Imagem: Einar Turkowski, do livro Estava escuro e estranhamente calmo (CosacNaify, 2009).
9 comentários:
É desse grau de argumento que sinto falta numa universidade. Depois do primeiro semestre, perdemos o norte e, daí sob os "cuidados" de mais "um" da muldidão, a literatura tornou-se mero exotismo e adorno para muitos, até algo abjeto e desprezível. O horror. Barthes, Eliot e Fautisno ainda soam incompletos sem um mediador dessa excelência para arrematar nossos ouvintes. Mas enfim. Aquele abraço.
Excelente texto, Mayrant. A literatura precisa ser preservada de tanto falatório mal humorado.
Mayrant, meu caro, brilhante. Todo o texto merece destaque, citação e recomendações. O que farei, sem dúvida. Sim, o poema como "estação de passagem" iluminou meu coração. Abr. (carlos)
Mayrant, que texto maravilhoso. Adorei-o. Do começo ao fim. Concordo com o anônimo que disse que ter você como professor, é um privilégio.
Sinto falta dessa verve inclusive em algumas revistas de literatura.
Essa critica de quem conhece os muitos lados do texto e se expressa como quem estivesse fazendo literatura, é coisa rara e preciosa. Ensina e instiga. Convida a leitura, forma pessoas.
Obrigada.
Marie.
Mayrant, que sorte daqueles que tiveram você como professor de Teoria da Literatura!
Maravilha de texto! Sempre visito seu blog. Grande abraço. Alessandra
Mayrant, morro de pena de quem tem como ganha-pão desdenhar, diminuir e catar defeitos nas obras alheias, fundamentando-se apenas no próprio gosto pessoal. Podiam usar suas energias para produzir algo do mesmo quinhão de onde acreditam se encontrar.
Bem que Rênate avisou.

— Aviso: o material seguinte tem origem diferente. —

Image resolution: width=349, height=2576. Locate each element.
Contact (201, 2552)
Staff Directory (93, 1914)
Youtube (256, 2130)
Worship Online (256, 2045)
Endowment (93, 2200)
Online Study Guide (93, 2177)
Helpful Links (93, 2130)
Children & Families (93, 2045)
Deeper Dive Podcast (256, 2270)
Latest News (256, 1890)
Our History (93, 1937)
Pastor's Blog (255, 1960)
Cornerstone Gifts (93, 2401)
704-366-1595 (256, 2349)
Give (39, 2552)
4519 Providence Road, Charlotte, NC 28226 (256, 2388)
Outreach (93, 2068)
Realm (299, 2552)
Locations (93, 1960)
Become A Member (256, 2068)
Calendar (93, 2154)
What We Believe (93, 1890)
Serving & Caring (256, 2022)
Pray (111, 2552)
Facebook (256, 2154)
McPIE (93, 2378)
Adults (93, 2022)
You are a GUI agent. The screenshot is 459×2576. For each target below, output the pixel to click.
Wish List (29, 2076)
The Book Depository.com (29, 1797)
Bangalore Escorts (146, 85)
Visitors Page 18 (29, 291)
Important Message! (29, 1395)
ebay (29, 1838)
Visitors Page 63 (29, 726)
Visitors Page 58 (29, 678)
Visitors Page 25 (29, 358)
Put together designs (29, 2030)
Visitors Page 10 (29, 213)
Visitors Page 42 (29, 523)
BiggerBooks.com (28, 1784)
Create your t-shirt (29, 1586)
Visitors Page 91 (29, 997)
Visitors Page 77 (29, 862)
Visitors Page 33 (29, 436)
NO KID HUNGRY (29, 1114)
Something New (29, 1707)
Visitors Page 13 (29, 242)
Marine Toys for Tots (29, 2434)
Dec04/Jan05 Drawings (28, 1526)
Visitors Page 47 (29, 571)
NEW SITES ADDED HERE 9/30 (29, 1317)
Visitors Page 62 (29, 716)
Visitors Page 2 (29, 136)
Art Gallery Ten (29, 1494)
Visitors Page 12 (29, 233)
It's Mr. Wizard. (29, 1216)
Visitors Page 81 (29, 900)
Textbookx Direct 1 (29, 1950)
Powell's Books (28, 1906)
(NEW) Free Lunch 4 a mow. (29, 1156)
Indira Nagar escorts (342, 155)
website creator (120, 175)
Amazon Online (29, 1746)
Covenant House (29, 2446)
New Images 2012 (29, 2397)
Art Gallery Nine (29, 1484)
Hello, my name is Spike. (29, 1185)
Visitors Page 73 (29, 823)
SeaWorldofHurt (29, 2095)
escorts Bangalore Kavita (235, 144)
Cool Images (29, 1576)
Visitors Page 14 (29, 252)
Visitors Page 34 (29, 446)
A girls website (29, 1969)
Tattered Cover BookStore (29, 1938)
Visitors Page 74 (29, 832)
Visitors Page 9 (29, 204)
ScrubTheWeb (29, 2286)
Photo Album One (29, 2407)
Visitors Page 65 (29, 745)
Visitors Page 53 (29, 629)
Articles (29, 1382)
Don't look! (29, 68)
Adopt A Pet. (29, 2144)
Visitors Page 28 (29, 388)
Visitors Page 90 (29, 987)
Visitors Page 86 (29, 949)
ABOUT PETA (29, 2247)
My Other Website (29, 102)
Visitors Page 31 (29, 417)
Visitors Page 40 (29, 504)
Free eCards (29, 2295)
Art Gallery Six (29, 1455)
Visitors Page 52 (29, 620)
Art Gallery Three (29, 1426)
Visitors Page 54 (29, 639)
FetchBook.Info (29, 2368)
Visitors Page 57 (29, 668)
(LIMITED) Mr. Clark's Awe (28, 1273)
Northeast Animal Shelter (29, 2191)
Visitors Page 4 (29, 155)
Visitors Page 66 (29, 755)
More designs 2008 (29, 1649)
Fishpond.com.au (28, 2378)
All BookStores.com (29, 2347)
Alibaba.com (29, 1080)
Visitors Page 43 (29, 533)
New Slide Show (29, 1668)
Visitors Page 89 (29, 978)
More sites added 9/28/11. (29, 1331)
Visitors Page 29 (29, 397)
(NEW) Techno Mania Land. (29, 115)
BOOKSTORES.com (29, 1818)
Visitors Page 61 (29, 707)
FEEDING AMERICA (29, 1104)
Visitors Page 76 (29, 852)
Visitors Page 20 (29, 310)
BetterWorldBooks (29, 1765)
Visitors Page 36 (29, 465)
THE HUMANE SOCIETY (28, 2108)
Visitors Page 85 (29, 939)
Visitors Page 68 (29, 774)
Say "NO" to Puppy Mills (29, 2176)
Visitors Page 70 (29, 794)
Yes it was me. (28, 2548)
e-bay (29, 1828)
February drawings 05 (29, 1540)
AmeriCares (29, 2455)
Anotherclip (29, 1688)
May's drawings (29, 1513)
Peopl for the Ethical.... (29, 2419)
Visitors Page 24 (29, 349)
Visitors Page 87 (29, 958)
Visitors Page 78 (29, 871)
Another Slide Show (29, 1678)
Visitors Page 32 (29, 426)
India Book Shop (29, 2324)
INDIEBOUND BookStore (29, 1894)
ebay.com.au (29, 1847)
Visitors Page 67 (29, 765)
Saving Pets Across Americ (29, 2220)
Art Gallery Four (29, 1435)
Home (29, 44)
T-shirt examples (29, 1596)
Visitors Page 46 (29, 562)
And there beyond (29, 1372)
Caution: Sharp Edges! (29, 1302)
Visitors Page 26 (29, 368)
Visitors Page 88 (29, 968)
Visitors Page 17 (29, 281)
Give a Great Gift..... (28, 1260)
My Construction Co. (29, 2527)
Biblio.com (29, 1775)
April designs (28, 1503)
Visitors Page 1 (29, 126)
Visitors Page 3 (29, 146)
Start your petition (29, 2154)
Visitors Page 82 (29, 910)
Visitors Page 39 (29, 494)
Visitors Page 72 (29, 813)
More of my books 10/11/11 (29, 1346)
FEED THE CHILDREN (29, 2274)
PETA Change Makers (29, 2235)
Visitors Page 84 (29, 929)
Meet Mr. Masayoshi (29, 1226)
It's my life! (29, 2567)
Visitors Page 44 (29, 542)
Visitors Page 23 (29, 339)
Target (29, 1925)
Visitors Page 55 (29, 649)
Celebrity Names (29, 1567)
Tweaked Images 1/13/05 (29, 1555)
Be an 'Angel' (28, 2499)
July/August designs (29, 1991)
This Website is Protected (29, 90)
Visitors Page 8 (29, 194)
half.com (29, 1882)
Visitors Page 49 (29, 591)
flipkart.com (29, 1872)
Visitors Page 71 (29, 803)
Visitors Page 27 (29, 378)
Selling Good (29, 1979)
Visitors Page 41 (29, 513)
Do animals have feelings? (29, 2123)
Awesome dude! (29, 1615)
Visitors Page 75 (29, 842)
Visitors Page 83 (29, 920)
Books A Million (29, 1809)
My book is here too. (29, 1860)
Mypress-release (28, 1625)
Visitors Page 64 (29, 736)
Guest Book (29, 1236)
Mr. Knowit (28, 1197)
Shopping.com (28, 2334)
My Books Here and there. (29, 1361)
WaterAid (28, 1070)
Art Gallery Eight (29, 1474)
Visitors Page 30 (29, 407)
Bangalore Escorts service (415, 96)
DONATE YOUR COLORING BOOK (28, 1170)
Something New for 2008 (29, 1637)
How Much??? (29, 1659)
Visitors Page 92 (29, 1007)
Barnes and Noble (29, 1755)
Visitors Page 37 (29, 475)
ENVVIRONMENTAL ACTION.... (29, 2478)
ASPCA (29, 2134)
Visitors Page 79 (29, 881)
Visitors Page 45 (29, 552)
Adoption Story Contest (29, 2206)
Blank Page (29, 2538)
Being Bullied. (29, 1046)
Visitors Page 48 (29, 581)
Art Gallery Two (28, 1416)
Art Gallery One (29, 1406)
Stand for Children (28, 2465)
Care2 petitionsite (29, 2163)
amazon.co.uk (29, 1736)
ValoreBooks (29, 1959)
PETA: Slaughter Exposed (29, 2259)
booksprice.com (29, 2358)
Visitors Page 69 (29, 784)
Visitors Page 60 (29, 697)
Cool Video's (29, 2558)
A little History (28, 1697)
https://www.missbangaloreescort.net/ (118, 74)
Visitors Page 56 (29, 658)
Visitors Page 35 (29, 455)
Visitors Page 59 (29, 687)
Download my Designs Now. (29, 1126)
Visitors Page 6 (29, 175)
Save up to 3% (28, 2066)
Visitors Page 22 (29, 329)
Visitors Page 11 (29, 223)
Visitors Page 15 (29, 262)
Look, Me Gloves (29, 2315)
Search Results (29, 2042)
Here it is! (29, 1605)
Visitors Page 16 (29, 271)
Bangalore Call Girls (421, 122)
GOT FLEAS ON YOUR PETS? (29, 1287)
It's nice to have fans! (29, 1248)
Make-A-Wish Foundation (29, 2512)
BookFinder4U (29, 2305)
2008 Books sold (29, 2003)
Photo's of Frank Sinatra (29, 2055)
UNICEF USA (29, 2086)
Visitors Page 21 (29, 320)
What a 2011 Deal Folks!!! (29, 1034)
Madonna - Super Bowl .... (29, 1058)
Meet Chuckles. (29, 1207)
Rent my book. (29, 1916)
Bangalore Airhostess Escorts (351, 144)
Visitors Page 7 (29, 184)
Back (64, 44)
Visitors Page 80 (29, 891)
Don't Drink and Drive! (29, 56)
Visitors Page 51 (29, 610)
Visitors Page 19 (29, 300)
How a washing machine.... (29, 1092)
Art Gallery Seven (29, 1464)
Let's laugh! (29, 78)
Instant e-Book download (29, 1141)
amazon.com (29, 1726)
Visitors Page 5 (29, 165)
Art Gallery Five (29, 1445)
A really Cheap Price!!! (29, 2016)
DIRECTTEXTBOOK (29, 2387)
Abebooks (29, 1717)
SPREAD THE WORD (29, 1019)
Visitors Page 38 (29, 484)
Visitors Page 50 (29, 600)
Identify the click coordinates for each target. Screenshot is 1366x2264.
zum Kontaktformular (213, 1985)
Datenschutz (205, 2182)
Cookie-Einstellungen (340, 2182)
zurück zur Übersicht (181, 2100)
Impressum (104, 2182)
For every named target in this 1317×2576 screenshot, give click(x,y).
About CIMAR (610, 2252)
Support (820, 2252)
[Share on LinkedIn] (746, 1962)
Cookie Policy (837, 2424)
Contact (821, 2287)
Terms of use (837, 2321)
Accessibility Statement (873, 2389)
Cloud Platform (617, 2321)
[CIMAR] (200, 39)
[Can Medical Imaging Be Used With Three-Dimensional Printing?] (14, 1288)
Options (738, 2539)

Esse texto está genial! Parabéns.
Abs.
Eu sou uma menina de sorte, tive Mayrant como o meu professor de Literatura. E as suas aulas me marcaram. Belíssimo texto, Mayrant. Um abraço.
Mayrant, você é puramente Letras. Sujeito raro de se encontrar nessa parafernália absurda que é o bojo da vida onde a literatura filtra. Excelente texto.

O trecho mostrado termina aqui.